Fighting the initiative is the city’s business community, which argues that the measure is overly broad and potentially damaging to public safety and the city’s image.

Initiative 300 “undermines public safety and the well-being of all Denver residents, including those experiencing homelessness, by preventing the enforcement of essential public safety laws,” reads a statement from the Downtown Denver Partnership, a business group.

The Downtown Denver Partnership has given $200,000 to the No campaign, as has the National Association of Realtors. All told, opponents have spent $1.5 million fighting Initiative 300, compared to the Yes side’s paltry $80,000.

They have also circulated a report arguing, in part, that the initiative could be detrimental to Denver’s ability to attract conventions and other large events.
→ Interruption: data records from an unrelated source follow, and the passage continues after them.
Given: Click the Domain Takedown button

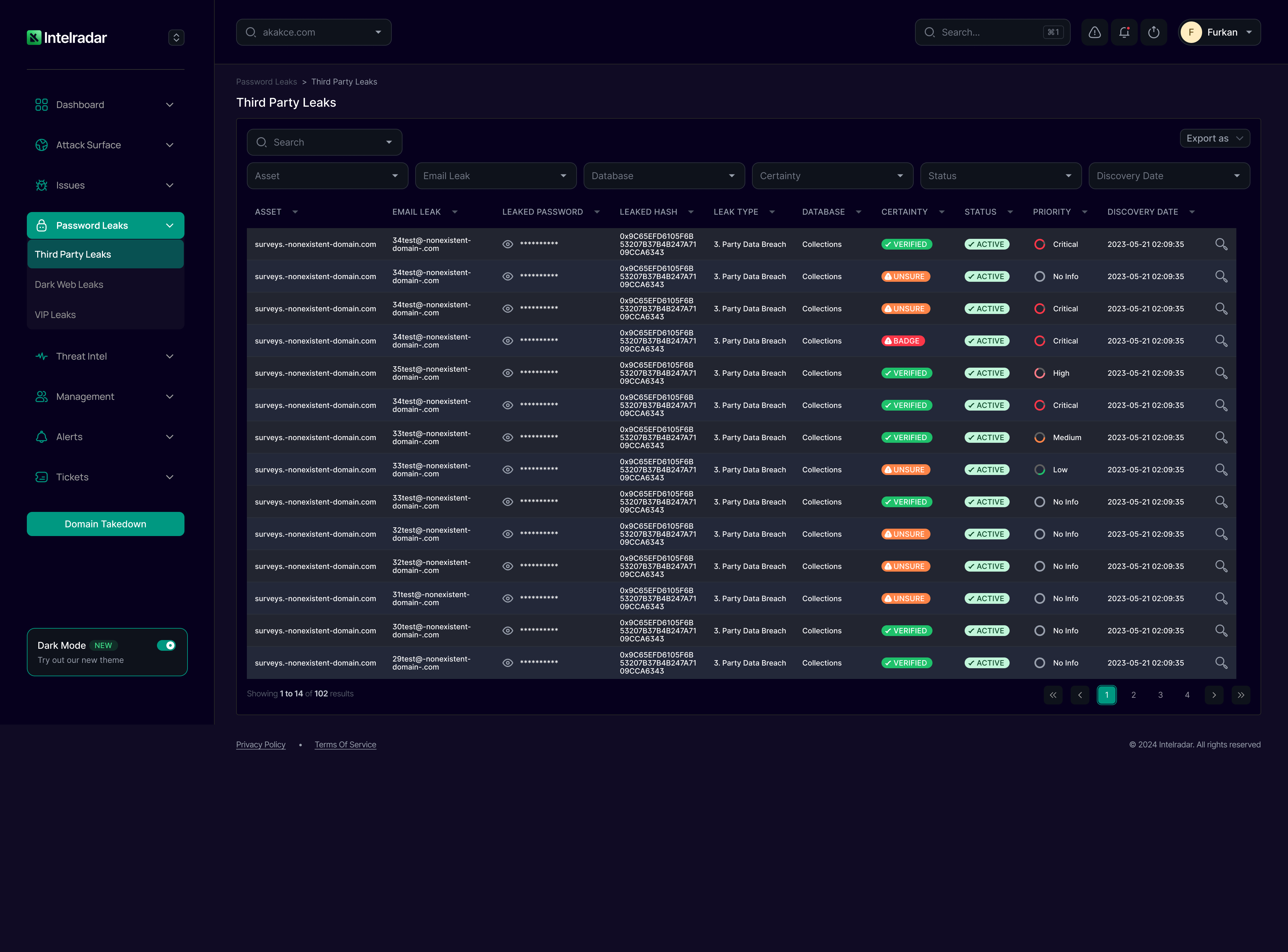Looking at the screenshot, I should coord(105,524).
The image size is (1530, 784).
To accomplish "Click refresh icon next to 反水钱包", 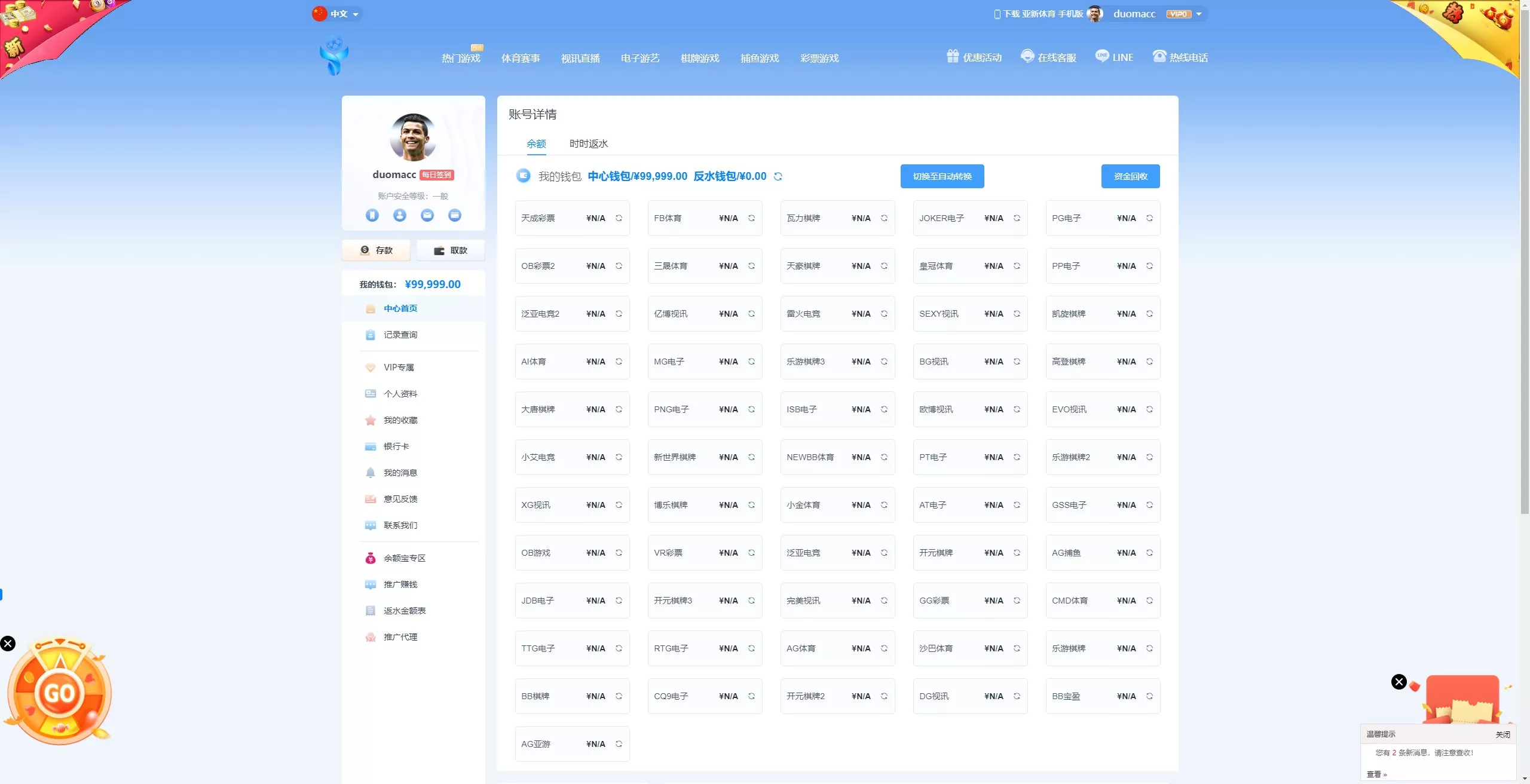I will coord(778,176).
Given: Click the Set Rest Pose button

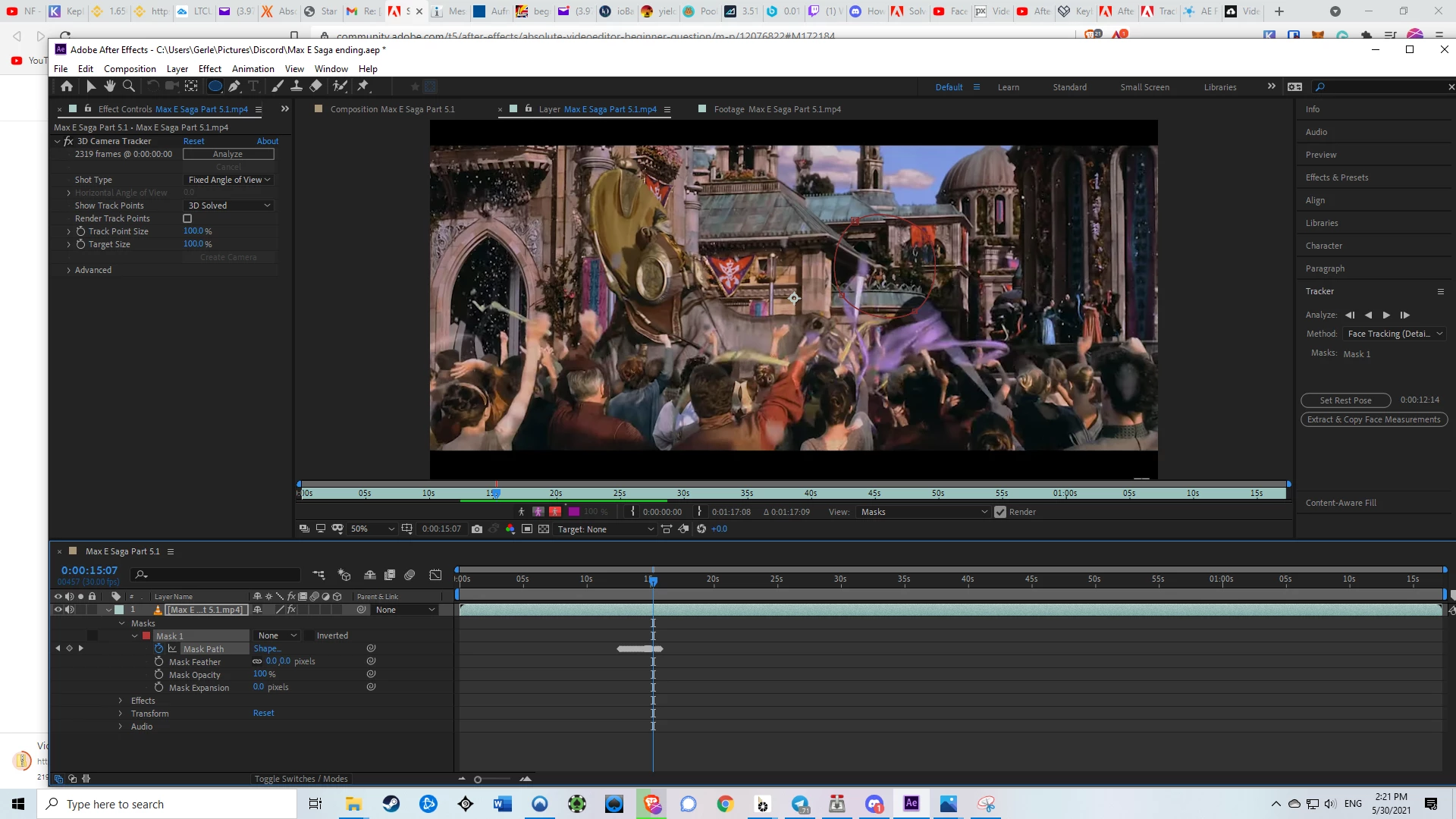Looking at the screenshot, I should pos(1345,400).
Some homeless advocates, while denouncing the No side for fear-mongering about the homeless, have also criticized the measure, arguing that it would essentially codify an unacceptable status quo.

“We are concerned that if the initiative becomes law, it will lower the prevailing standard of human welfare in our community potentially reducing the expectation of ‘need’ met by our human service organizations, community members and government. Instead, the focus will be sheer physical survival in outdoor spaces that are not suitable for human habitation,” said the city’s Homeless Leadership Council in a March statement.

Yet, the argument that the homeless will need subsequent support seems beside the point when considering the question of whether it should be illegal for them to sleep outside or cover themselves with a blanket.

And while concerns about preserving public places are understandable, the libertarian solution would seem to be privatizing things like parks and letting the owners set rules for their use.

It certainly seems like a much better idea than using the police to chase the homeless away from public spaces that are supposed to open to everybody.